Planet Fitness pays $9.4 million to settle suit by ex-CFO

Drawn-out legal action stemmed from dispute over company’s value

New Hampshire-based gym chain Planet Fitness paid $9.4 million last week to its former chief financial officer, more than half of that in interest, after the Appeals Court of Massachusetts upheld a ruling that the company fraudulently misled her about the value of the company and settled for a much smaller sum.

Included in the effort to get Jayne Conway to settle was former New Hampshire Gov. Craig Benson, a former Planet Fitness board member who acted as an “informal advisor” in April 2012 when he met Conway in a restaurant in Newburyport, Mass., and allegedly told her the company was not financially sound, according to an appeals court decision issued in May.

Conway ended up accepting $500,000 in 2013. A Massachusetts jury awarded her $5.3 million in 2019, but the litigation continued on appeal.

Former CEO Michael Grondahl challenged the award in its entirety, and Conway argued that the rate of prejudgment interest should be decided by Massachusetts law, a flat 12 percent, rather than New Hampshire law, which charges the prevailing Treasury Bill discount rate plus 2 percent (about 4.5 percent in 2019). Conway prevailed on both points, leading to $9.4 million award.
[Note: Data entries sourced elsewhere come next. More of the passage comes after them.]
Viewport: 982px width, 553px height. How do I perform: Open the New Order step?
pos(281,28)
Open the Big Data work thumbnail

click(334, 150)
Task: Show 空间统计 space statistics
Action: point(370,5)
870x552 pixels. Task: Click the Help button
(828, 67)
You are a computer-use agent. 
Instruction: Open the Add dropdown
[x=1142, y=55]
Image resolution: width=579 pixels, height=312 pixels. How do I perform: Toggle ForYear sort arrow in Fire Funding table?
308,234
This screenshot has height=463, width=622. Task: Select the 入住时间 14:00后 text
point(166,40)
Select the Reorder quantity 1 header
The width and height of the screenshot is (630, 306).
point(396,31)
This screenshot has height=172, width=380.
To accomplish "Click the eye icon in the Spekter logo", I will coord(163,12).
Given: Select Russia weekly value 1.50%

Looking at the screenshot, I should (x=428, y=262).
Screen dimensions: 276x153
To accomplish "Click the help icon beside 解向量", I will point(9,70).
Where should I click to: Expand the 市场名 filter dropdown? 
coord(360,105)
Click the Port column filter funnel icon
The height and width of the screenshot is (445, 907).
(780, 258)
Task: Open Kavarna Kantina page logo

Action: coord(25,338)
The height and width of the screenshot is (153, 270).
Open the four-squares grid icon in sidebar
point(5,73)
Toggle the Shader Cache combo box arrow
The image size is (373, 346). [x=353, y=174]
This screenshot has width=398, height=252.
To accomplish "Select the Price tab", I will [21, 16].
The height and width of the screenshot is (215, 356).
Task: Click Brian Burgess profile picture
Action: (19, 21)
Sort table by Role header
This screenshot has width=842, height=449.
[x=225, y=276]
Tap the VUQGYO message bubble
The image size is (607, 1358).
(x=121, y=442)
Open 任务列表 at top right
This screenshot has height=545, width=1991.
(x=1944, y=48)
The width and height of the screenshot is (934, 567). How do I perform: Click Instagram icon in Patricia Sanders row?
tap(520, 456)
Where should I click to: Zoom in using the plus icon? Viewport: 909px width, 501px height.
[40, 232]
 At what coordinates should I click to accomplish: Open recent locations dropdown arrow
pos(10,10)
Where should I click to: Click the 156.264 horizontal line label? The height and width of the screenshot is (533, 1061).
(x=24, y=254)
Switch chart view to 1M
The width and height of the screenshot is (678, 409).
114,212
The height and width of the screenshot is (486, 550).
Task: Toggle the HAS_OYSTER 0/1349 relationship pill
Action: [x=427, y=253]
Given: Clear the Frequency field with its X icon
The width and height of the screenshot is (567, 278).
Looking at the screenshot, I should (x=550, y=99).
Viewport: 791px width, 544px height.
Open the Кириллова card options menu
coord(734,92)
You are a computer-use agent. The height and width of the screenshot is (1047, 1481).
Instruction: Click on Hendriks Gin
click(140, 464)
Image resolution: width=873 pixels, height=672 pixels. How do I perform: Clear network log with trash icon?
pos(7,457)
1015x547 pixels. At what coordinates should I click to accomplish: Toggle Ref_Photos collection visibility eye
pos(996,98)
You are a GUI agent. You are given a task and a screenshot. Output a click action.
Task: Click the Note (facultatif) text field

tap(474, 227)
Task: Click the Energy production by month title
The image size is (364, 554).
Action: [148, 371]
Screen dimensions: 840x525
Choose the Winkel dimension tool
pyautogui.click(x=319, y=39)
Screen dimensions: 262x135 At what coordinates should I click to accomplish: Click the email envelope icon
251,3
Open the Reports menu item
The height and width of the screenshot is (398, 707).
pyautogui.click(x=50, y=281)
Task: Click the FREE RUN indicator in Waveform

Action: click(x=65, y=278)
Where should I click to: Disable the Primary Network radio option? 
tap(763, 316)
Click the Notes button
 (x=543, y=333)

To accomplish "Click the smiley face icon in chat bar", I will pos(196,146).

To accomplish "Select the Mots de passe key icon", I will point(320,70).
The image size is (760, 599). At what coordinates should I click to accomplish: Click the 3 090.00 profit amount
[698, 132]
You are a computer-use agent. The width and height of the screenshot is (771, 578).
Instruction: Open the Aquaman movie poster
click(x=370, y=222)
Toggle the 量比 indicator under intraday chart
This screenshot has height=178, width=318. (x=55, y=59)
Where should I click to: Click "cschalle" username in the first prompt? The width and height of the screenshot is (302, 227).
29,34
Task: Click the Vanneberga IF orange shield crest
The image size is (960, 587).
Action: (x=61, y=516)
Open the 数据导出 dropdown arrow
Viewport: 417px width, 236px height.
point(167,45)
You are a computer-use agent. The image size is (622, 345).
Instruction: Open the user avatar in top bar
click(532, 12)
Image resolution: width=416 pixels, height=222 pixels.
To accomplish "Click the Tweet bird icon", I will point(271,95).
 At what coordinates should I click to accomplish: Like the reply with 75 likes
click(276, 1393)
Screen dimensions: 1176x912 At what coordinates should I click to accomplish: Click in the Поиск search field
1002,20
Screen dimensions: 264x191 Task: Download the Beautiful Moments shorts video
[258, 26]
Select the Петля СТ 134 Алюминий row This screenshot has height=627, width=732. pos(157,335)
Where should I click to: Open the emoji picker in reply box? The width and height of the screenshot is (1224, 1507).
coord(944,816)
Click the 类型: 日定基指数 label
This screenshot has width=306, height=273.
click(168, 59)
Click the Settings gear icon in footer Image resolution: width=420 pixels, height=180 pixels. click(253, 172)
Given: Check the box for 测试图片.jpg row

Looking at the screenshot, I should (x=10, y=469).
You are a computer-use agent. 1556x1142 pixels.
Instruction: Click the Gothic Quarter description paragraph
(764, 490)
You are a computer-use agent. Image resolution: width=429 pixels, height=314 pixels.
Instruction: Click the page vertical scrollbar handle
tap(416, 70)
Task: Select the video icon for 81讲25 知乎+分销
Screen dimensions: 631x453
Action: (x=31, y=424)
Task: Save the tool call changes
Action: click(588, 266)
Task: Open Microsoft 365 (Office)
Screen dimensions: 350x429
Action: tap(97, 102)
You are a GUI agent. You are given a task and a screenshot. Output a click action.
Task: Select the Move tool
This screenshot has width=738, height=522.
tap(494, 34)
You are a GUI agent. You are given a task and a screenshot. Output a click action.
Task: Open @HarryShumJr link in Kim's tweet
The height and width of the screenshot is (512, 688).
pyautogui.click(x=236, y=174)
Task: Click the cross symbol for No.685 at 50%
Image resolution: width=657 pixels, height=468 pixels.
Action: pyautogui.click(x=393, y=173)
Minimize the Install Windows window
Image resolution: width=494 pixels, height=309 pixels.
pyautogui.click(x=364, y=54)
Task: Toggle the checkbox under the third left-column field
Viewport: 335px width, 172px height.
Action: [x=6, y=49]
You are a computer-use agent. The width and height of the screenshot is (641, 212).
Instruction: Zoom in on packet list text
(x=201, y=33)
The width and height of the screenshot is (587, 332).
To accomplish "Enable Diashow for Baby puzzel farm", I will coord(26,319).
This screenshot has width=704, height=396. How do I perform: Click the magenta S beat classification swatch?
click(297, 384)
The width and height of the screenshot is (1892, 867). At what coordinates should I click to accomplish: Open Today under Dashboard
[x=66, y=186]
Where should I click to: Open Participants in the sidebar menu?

As of June 2022, the Hampton-based fitness chain had $2.9 billion in assets.

In her initial suit, Conway alleged that Planet Fitness wrongfully terminated her in November 2011 because she notified Planet Fitness auditors that David Kirkpatrick was spearheading a private equity deal several years before the company went public in 2014.

Kirkpatrick involvement was a problem because he was living under a legal cloud at the time due to various investigations into Cabletron – a defunct Rochester-based technology company founded by Benson that was once the state’s largest employer – and its spinoffs Enterasys Networks and other companies. Kirkpatrick never faced criminal charges, unlike some other Enterasys executives who were sent to prison, but he did settle a civil suit with the U.S. Securities and Exchange Commission for nearly $350,000, for his alleged actions as Cabletron’s CFO.

Planet Fitness denied Conway’s allegations, but agreed that Conway still had some 1.5 percent equity rights in the company. The question was how much the company was worth. Conway said that the company misled her into thinking its enterprise value was $315 million, but company officials did not disclose that the company had already closed the deal with private equity investors for three-quarters of the company for $505 million at the end of 2012.

After Benson and Grondahl encouraged Conway to settle, Conway agreed to engage a Massachusetts firm, Delphi Valuation Advisors Inc., to determine the value of Conway’s equity interest, according to the appeal court decision. But Planet Fitness “provided Delphi with misleading and incorrect information,” said the appeals court.

Following the initial award, the defendants filed a motion for a new trial, which was mostly denied but the judge ordered a new trial unless Conway accepted a lower amount, which she did, although the fight over the interest rate continued. Conway argued that she was a Massachusetts resident, but the defendants argued that she was working in New Hampshire.

“While it is true that Planet Fitness was located in New Hampshire and Conway worked there, the fraud and deceit that is at the heart of this case all occurred after Conway’s employment was terminated,” said the appeals court opinion. “Massachusetts is the State with the greater interest at stake.”

After exhausting its appeals, Planet Fitness paid up, said Ken DeMoura, Conway’s attorney, of the Wakefield, Mass., firm of DeMoura Smith.

“Jayne Conway trusted the wrong people to do the right thing. We are pleased that after defeating two separate motions to dismiss, a motion to compel arbitration, challenges to our discovery requests, and a summary judgment motion, followed by a 15-day jury trial and two appeals, Jayne Conway has finally received what she was entitled to” said DeMoura in a press release.